Hey Wait A Minute -- I'm from "Flyover Country!"

Anonymous's picture

At one point Winchester suggests that in rejecting the labels, respectively, of “Bosnian” or “Lebanese” writer, Hemon and Alameddine may themselves have essentialized about “Americans” on the program.
But Winchester himself says that “much of the flyover country here [in America] is people who are not in the slightest bit interested [in literature or the rest of the world], you know it’s game shows, and afternoon TV . . .”
Also, he tells a story about meeting a Chinese woman in a remote part of China who asks him to tell her everything he knows about Trollope.
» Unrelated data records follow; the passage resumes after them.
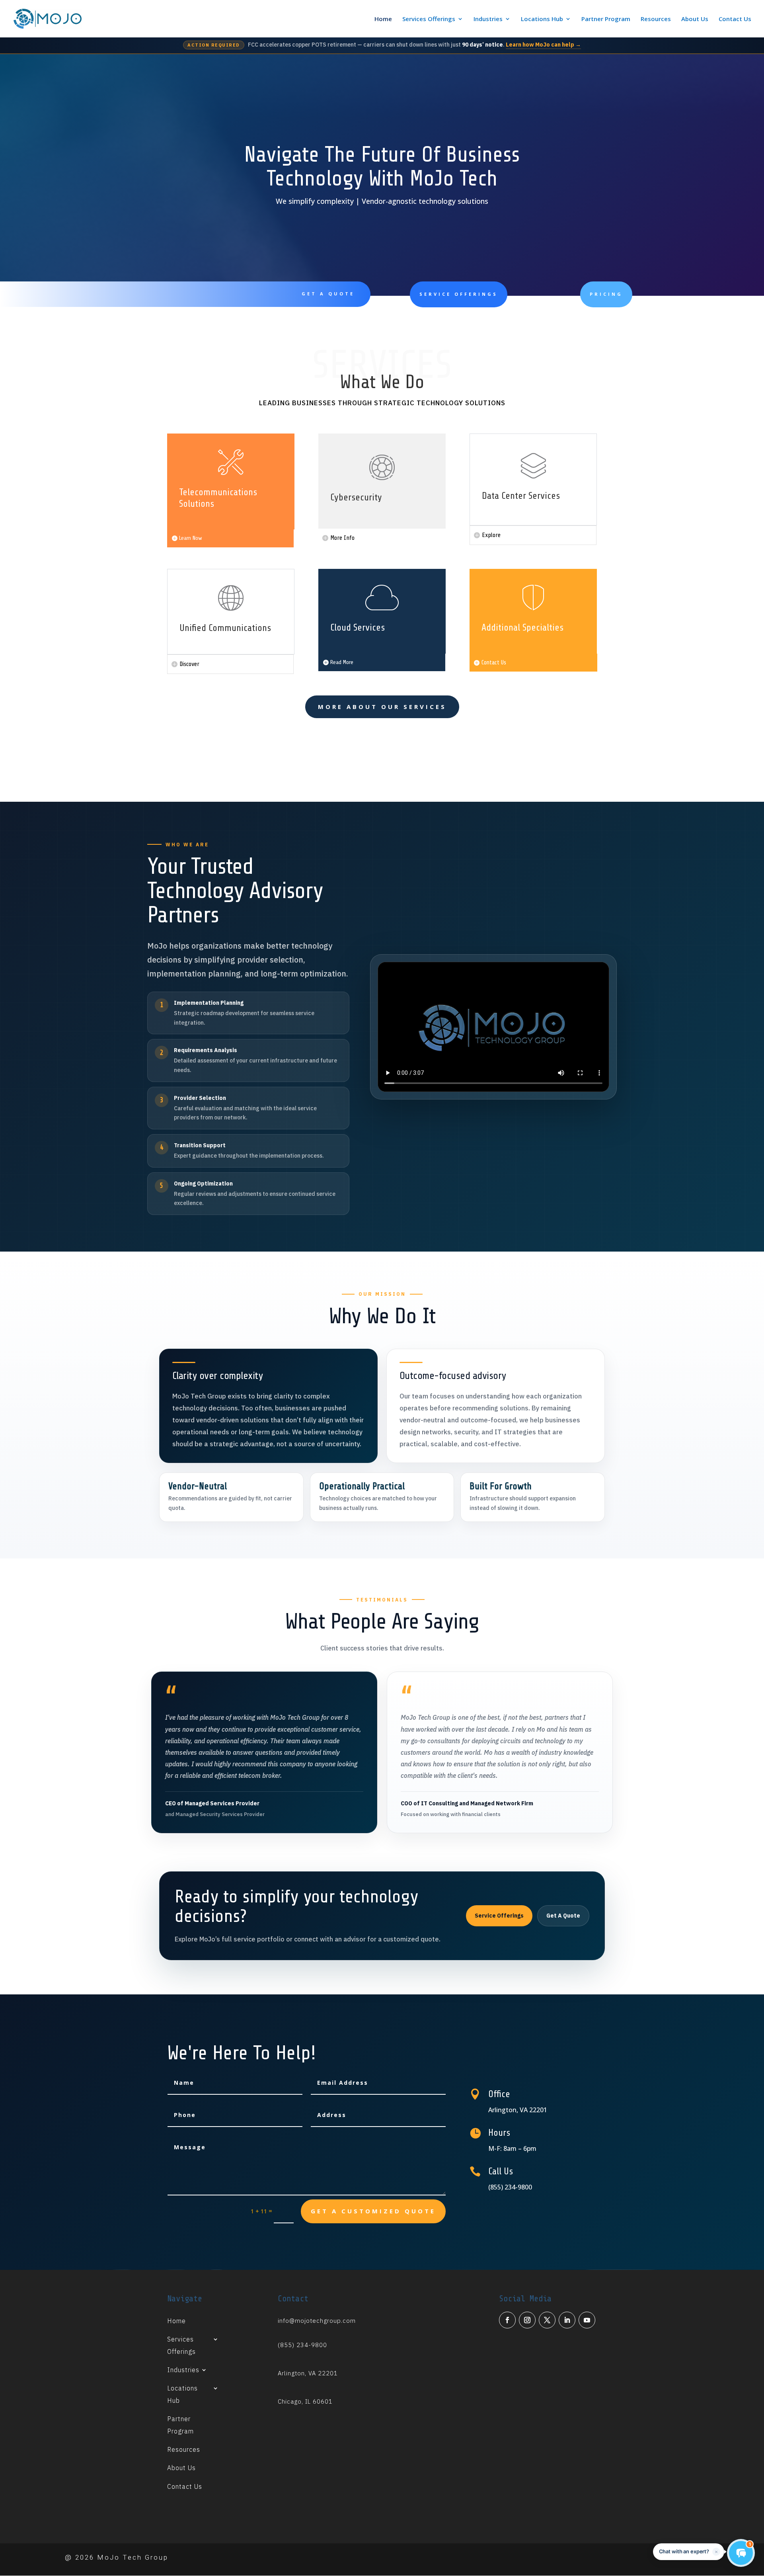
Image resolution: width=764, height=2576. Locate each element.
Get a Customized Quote (373, 2211)
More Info (342, 537)
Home (383, 19)
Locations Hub (542, 19)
He then says “you wouldn’t find that in the middle of America, ‘can you tell me about Ivo Andrić [the Nobel Prize winning Bosnian author of The Bridge on the Drina (1945)], [or] can you tell me all about a great Lebanese writer,’ but you would find it in China, thank heavens.”

What do you think?

oshuhua's picture

Your implication is clearly

Your implication is clearly right--Winchester is equally guilty of essentializing. I think it's pretty hard to avoid, in some cases at least. Ironically, when someone is defensive of their own people's rights or desirous of winning some respect for their own group, insisting on its unique qualities and dignity, it almost automatically leads to the sort of polarization between "us" and "you all." So while insisting on not being glossed over by others, the tendency is to gloss over these others. Perhaps the mind can't picture so many uniquenesses at once.
This is a real difficulty, because clearly each group and each individual deserves some dignity and recognition of its unique nature, but by asserting a group's identity it simultaneously tends to assume a homogeneity it may not really have: "we are such and such" assumes that all members are this way. This can generate, whether on purpose or not, a new stereotype, and stereotypes are very hard to shake off.
My study has been on the way the Western world has regarded the Romanies, and their fictionalized counterparts, the Gypsies. These stereotypes--either of the Gypsy as a villain of sorts, or as a victim group, or even as a simple cultural unit that should be judged objectively--effectively interfere with clear perception in many people. It's a real challenge when your cultural group is perceived as a thieving race--people cannot get over the image to see the real person behind the label.
I hope I'm not drifting too far from the topic. . .I'm rather deeply interested in stereotypes and the perception of reality.
It won't surprise readers here that I urge everyone to evaluate people fairly and individually. However, it's hard to achieve. If we really do that we won't perhaps have any time for our own business! True fairness is very demanding work. I guess everyone, viewing him- or herself as the protagonist in their own life stories (See the 5th interview), tries to live up to the standards of a storybook hero, and therefore wishes to be fair. However, in the end, I guess it may be always a matter of finding a workable compromise between complete fairness and wholesale stereotypes. Perhaps many give people who seem to matter to them a 'fair shake' and then freeze their impression at that point?
Best to all readers!

gregoryknapp's picture

Dear oshuhua: Thank you for

Dear oshuhua:

Thank you for your thoughts.

You mention that you study the Romanies, and I wonder if you have read "Little Money Street: In Search of Gypsies and Their Music in the South of France" a non-fiction book by Fernanda Eberstadt, a writer who has written four excellent novels in the last 23 years and who is, to my mind, much less well known than she deserves to be.

I have not read her non-fiction, so I would be interested to hear your thoughts on it, if you have any.

Thanks again,

Greg

oshuhua's picture

Hello, Greg. Thank you for

Hello, Greg. Thank you for the recommendation. I am also a music teacher and composer and feel very interested in this book. I will try to find it! I'll let you know my reactions, for sure.